Lucinda Graven, assistant professor in the FSU College of Nursing
Lucinda Graven, assistant professor in the FSU College of Nursing

A Florida State University researcher has been recognized for her early career contributions as a nurse scientist by the Southern Nursing Research Society (SNRS).

Lucinda Graven, assistant professor in the FSU College of Nursing, received the SNRS Early Science Investigator Award for her research examining factors associated with adverse outcomes in patients with heart failure, particularly depression and poor self-care.

“Dr. Graven is an exemplary early investigator who is conducting innovative research that is important to reducing health disparities related to cardiovascular disease,” said College of Nursing Dean Judith McFetridge-Durdle. “She has a proven track record of productivity and early success in internal and external competitive research funding. It is clear to me that Dr. Graven has the passion and commitment to continue along her trajectory of success and that her program of research will contribute significantly to nursing science and practice.”

The SNRS Early Investigator Award seeks to recognize the contributions of a nurse scientist early in her or his research career — less than 5 years from completion of doctoral degree — who shows potential to develop a sustained program of research to enhance nursing science and practice.

“I am honored to receive such a prestigious award at this stage in my career,” Graven said. “The 2017 Early Science Investigator Award by the Southern Nursing Research Society signifies that my contribution to nursing research, specifically heart failure research, is important and can potentially change the lives of heart failure patients and their caregivers in a positive way. This award has inspired me and reinforces my plan to continue on my current research trajectory aimed at improving the health and well-being of heart failure patients and their caregivers.”

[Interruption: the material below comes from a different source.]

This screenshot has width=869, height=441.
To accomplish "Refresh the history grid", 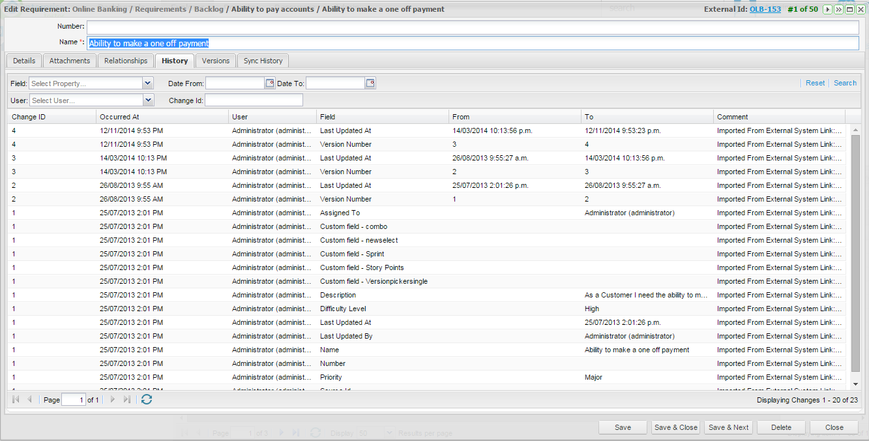I will (x=147, y=399).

Currently, Graven is conducting a study exploring psychosocial factors related to adverse outcomes in caregivers of heart failure patients in conjunction with the University of Alabama at Birmingham. The study is funded by the Heart Failure Society of American (HFSA) and the Florida State University College of Nursing.

Graven has previously conducted research examining the relationships among heart failure symptoms, social support, social problem solving, depressive symptoms and self-care behaviors in patients with heart failure and tested the effectiveness of a problem-solving intervention on self-care and depression in heart failure patients. Her previous research was funded by the American Nurse Practitioner Foundation (ANPF) and a Florida State University First Year Assistant Professor Grant.

From left: SNRS President Nan Smith-Blair, Lucinda Graven and SNRS Member-at-Large, Director of Awards for 2017 Patricia Kinser.
From left: SNRS President Nan Smith-Blair, Lucinda Graven and SNRS Member-at-Large, Director of Awards for 2017 Patricia Kinser.

Eileen Cormier, associate dean for Research at the FSU College of Nursing, and Sandra B. Dunbar, associate dean for Academic Advancement at the Emory University School of Nursing, nominated Graven for the SRNS Early Investigator Award.

“Dr. Graven is conducting important and innovative research of heart failure patients that is important to reducing health disparities in cardiovascular disease and will contribute significantly to nursing science and practice,” Cormier said. “Her individual accomplishments to date have been exemplary for an early stage investigator and are predictive of a strong research career and leadership in strengthening the profile of nursing research.”

Founded in 1986, the mission of the Southern Nursing Research Society is to advance nursing research through disseminating and utilizing research findings, facilitating the career development of nurses and nursing students as researchers, promoting the image of nursing as a scientific discipline and enhancing communication among members.